**EXERCISE REQUIREMENTS**
Copy the items below verbatim, from the line with "is (480, 624)." up to and including the line with "(x=890, y=1036)".

──────────────────────────────

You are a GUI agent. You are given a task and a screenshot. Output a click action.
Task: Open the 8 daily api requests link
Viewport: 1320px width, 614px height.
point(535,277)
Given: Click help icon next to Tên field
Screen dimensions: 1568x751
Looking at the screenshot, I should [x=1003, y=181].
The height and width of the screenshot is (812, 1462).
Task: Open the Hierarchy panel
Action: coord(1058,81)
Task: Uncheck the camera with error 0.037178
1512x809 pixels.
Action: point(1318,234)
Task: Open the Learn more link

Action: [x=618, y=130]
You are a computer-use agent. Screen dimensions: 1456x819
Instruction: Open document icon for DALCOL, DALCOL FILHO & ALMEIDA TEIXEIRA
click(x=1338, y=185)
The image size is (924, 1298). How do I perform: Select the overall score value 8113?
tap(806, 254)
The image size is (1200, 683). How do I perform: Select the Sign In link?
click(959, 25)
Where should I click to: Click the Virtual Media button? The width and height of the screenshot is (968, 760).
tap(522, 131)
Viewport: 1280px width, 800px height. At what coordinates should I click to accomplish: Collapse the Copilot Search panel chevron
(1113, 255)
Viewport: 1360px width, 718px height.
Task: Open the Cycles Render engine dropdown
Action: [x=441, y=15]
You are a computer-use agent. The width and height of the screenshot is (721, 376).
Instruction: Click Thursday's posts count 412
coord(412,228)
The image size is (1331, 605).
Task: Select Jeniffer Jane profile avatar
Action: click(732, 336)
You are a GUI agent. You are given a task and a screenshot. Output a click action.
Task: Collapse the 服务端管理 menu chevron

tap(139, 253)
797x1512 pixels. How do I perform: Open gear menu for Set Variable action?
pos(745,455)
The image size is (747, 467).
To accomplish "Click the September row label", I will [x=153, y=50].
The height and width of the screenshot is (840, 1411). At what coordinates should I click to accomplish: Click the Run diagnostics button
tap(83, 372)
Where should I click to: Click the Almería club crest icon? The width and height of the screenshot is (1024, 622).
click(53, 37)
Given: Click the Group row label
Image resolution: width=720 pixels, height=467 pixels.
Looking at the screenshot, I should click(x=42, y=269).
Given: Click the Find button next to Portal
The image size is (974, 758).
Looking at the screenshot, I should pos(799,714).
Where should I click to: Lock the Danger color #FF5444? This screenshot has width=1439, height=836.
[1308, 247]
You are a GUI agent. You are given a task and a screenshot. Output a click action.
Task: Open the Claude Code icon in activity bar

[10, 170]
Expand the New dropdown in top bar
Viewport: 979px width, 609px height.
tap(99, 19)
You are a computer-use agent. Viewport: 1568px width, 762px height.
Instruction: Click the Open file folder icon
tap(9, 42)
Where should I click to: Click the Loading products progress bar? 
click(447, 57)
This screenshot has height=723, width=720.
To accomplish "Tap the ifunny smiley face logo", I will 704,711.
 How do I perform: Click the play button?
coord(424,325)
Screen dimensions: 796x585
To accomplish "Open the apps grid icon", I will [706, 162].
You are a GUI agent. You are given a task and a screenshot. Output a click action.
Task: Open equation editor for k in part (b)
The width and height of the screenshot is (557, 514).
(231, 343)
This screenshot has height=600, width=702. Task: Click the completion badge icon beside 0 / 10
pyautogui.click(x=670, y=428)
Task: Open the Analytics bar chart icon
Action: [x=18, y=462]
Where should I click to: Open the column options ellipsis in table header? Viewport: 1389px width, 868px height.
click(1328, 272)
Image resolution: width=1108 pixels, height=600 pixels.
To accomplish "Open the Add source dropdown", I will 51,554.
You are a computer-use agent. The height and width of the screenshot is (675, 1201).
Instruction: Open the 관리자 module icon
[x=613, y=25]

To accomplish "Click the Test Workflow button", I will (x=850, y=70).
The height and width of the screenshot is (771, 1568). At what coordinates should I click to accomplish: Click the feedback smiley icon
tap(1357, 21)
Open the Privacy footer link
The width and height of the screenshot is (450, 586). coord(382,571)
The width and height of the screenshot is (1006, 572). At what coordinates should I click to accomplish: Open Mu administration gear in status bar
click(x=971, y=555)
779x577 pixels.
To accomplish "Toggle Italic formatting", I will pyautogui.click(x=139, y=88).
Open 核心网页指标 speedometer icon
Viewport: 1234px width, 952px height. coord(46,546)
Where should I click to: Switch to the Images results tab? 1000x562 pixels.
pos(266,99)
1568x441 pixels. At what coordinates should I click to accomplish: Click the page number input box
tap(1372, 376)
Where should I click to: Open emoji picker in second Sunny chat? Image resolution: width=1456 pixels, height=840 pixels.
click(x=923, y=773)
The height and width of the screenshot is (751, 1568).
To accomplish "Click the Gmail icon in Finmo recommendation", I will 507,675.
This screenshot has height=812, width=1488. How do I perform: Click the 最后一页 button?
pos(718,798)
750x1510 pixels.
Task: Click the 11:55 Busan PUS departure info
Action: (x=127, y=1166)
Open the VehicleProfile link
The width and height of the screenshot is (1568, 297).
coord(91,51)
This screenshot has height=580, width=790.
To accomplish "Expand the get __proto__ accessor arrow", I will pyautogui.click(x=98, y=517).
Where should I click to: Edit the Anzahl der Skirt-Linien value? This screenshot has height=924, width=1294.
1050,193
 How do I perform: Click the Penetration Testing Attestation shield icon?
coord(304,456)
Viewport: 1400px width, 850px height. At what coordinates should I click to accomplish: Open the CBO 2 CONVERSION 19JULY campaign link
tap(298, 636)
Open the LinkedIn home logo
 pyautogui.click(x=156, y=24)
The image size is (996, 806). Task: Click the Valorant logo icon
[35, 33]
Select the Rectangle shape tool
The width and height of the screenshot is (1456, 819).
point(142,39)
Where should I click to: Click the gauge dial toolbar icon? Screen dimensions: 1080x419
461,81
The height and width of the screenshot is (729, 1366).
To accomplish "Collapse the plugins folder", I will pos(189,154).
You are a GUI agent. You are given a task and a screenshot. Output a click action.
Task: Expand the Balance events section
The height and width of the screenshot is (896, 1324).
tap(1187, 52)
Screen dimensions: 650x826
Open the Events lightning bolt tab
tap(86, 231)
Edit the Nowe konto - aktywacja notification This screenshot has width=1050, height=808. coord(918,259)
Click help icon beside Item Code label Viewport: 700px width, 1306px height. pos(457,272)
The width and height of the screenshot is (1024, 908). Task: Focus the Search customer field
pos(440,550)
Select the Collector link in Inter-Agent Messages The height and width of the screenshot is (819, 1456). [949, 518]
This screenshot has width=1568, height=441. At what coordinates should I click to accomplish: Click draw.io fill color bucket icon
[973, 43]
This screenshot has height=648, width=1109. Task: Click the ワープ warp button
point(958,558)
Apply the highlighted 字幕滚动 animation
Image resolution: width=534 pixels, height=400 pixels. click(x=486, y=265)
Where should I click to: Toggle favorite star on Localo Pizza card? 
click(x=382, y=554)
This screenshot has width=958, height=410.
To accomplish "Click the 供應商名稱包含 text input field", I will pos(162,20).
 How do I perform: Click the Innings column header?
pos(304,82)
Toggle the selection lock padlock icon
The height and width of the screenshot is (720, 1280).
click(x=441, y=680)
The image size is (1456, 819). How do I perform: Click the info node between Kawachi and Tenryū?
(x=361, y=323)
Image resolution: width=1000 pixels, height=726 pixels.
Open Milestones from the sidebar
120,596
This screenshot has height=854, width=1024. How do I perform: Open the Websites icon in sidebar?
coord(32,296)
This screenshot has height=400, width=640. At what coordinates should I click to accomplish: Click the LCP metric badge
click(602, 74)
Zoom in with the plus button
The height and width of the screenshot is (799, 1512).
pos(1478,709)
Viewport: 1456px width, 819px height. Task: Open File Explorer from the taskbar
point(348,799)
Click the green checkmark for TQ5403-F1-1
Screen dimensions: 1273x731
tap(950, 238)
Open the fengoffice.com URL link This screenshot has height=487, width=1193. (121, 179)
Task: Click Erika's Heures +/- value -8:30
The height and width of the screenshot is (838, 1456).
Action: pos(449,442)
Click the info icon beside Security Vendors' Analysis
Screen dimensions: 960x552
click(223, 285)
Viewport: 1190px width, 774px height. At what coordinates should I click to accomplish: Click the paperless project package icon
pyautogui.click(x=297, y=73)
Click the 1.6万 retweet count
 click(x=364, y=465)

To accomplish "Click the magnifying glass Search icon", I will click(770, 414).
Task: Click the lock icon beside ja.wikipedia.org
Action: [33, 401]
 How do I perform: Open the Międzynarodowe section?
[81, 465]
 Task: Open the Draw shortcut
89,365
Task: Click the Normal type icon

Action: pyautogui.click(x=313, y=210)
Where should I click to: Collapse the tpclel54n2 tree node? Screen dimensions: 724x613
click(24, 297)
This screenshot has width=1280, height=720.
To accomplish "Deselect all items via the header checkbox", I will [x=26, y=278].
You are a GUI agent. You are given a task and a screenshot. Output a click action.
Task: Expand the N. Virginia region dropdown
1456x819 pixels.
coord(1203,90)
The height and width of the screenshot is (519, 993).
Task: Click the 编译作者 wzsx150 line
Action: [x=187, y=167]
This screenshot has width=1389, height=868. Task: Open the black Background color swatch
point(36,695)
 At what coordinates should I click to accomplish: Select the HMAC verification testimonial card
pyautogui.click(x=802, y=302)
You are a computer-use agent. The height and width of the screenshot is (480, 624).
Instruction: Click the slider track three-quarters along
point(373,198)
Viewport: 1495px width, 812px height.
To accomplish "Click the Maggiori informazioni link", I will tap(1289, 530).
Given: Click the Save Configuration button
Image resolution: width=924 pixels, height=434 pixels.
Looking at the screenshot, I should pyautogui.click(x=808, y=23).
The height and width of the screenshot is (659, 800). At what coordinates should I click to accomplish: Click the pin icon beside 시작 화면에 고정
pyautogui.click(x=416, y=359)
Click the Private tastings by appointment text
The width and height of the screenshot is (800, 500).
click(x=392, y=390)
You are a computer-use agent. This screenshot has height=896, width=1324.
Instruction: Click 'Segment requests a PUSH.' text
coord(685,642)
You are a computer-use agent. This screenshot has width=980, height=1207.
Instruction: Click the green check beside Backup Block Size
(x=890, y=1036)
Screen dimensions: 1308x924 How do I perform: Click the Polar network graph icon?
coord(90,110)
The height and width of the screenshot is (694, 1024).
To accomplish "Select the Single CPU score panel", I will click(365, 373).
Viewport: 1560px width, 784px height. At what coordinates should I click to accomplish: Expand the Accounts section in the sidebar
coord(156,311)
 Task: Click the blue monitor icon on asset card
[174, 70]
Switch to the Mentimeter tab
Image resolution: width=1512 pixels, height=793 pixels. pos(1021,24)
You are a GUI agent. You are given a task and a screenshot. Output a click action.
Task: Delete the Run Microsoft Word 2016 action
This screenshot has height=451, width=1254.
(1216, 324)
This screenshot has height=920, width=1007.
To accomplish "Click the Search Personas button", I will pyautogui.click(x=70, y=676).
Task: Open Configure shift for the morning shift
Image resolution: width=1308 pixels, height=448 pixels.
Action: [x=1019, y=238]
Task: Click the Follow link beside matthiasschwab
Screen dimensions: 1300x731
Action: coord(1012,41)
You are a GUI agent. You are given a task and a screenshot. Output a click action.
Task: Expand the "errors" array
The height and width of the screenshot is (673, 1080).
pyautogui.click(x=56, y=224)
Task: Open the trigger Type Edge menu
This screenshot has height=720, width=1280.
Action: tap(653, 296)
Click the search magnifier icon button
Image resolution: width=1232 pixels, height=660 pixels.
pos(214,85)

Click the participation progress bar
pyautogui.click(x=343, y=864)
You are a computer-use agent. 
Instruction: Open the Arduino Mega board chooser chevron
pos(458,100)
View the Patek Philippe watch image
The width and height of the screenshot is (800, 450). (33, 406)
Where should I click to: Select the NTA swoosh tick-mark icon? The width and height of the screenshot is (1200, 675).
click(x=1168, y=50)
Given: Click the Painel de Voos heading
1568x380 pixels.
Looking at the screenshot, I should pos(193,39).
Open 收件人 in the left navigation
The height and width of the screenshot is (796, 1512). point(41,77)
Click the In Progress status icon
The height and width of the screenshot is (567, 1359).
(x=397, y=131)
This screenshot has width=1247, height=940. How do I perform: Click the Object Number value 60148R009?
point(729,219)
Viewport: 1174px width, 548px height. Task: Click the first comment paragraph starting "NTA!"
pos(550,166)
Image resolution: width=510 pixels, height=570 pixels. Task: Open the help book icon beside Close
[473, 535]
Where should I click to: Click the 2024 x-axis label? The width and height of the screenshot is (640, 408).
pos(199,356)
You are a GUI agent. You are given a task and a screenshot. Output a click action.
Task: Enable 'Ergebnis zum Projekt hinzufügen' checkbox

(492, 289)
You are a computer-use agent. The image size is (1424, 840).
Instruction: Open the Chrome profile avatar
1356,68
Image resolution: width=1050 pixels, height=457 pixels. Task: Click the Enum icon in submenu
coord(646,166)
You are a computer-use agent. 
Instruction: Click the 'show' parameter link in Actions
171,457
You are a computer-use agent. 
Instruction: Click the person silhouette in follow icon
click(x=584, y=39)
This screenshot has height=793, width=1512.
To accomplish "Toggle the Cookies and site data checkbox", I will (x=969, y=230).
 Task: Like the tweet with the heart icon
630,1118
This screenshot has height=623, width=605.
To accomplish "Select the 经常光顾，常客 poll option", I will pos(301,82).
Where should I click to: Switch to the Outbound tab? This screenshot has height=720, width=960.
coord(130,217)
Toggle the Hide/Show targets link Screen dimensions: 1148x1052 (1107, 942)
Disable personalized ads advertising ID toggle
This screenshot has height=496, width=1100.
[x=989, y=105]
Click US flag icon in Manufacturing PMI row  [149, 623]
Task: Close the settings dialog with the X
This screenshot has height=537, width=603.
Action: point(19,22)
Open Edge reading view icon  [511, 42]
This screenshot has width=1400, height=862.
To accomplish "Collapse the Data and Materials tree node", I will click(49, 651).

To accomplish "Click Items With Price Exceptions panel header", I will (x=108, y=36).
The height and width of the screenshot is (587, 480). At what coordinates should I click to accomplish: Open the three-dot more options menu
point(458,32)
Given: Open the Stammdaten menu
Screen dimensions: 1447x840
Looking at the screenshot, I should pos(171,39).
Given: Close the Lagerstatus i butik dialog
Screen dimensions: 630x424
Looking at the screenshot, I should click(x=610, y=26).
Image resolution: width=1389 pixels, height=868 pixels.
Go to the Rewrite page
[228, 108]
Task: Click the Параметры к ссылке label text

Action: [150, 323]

──────────────────────────────

**CORRECT OUTPUT**
You are a computer-use agent. The height and width of the screenshot is (480, 624).
Instruction: Click the slider track three-quarters along
point(373,198)
Viewport: 1495px width, 812px height.
To accomplish "Click the Maggiori informazioni link", I will tap(1289, 530).
Given: Click the Save Configuration button
Image resolution: width=924 pixels, height=434 pixels.
Looking at the screenshot, I should pyautogui.click(x=808, y=23).
The height and width of the screenshot is (659, 800). At what coordinates should I click to accomplish: Click the pin icon beside 시작 화면에 고정
pyautogui.click(x=416, y=359)
Click the Private tastings by appointment text
The width and height of the screenshot is (800, 500).
click(x=392, y=390)
You are a computer-use agent. This screenshot has height=896, width=1324.
Instruction: Click 'Segment requests a PUSH.' text
coord(685,642)
You are a computer-use agent. This screenshot has width=980, height=1207.
Instruction: Click the green check beside Backup Block Size
(x=890, y=1036)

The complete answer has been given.